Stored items
========

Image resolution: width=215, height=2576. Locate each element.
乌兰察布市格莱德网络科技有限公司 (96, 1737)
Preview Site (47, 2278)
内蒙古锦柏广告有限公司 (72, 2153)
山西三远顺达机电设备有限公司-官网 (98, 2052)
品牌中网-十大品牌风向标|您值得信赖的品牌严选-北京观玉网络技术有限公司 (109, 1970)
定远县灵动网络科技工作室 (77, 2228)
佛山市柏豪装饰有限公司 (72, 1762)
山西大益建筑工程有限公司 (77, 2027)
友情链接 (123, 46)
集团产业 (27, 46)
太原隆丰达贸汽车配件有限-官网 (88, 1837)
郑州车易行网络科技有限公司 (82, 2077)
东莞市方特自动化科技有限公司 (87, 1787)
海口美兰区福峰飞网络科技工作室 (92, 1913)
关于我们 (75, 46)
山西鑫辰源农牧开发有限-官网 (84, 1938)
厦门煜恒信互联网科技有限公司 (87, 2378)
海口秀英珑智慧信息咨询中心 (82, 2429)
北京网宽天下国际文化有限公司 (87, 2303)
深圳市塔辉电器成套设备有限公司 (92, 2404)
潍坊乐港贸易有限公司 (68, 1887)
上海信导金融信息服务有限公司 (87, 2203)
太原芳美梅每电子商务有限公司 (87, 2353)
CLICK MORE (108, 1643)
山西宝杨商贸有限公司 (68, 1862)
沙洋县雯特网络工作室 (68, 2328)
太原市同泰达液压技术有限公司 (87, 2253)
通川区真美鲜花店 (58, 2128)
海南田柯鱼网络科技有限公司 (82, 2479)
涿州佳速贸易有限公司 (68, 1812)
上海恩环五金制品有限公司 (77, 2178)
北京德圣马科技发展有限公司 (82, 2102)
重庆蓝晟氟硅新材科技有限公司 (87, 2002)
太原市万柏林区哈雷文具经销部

========

• _Your task_
Using the entries shown above, reproduce verbatim the lines from the line bearing "内蒙古锦柏广告有限公司 (72, 2153)" to the line bearing "沙洋县雯特网络工作室 (68, 2328)", inclusive.

• _Exercise solution_
内蒙古锦柏广告有限公司 (72, 2153)
山西三远顺达机电设备有限公司-官网 (98, 2052)
品牌中网-十大品牌风向标|您值得信赖的品牌严选-北京观玉网络技术有限公司 (109, 1970)
定远县灵动网络科技工作室 (77, 2228)
佛山市柏豪装饰有限公司 (72, 1762)
山西大益建筑工程有限公司 (77, 2027)
友情链接 (123, 46)
集团产业 (27, 46)
太原隆丰达贸汽车配件有限-官网 (88, 1837)
郑州车易行网络科技有限公司 (82, 2077)
东莞市方特自动化科技有限公司 (87, 1787)
海口美兰区福峰飞网络科技工作室 (92, 1913)
关于我们 (75, 46)
山西鑫辰源农牧开发有限-官网 (84, 1938)
厦门煜恒信互联网科技有限公司 (87, 2378)
海口秀英珑智慧信息咨询中心 (82, 2429)
北京网宽天下国际文化有限公司 (87, 2303)
深圳市塔辉电器成套设备有限公司 (92, 2404)
潍坊乐港贸易有限公司 (68, 1887)
上海信导金融信息服务有限公司 (87, 2203)
太原芳美梅每电子商务有限公司 (87, 2353)
CLICK MORE (108, 1643)
山西宝杨商贸有限公司 (68, 1862)
沙洋县雯特网络工作室 (68, 2328)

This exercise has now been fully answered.